Pillar design for underground mining is typically done using empirical
formulae or numerical modelling. Practical experience and recent
literature, nevertheless, illustrate the shortcomings of these design
approaches. Ongoing monitoring of pillars is therefore recommended to
minimize the risk associated with these designs.
In a mine where a large number of pillars are cut, different pillar
strengths can be expected owing to variations in rock mass strength from
area to area. This problem is compounded by the fact that in mining
environments the pillars are not always cut according to the prescribed
dimensions. Although the original design using either empirical methods
or modelling may predict stable pillars, unstable pillars will be encountered
in reality. Very conservative designs with large factors of safety may
circumvent this problem, but this approach is uneconomical.

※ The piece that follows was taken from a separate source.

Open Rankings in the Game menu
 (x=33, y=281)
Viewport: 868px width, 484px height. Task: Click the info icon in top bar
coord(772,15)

A possible solution to localized stability problems may be to enhance
the strength of a few unstable pillars. It may even be hypothesized that
reinforcing a few critical pillars may prevent ‘pillar runs’ on a much larger
scale. Rockbolting, strapping of pillars, and pillar shotcreting have
occasionally been used in the past as possible solutions. It appears that
these have not been successful in all cases and large collapses have
occurred in spite of the pillar remedial work.
The authors investigated the strapping of pillars by conducting
laboratory tests on cabled rock specimens. The results were qualitatively
compared to actual attempts of pillar reinforcement available in the
literature, as well as additional observations in an old haematite roomand-
pillar mine in Spain. Based on these results, the value of steel cabling
and mesh wrapped around pillars to improve stability is demonstrated.
Some cases where this approach will not be successful are also discussed.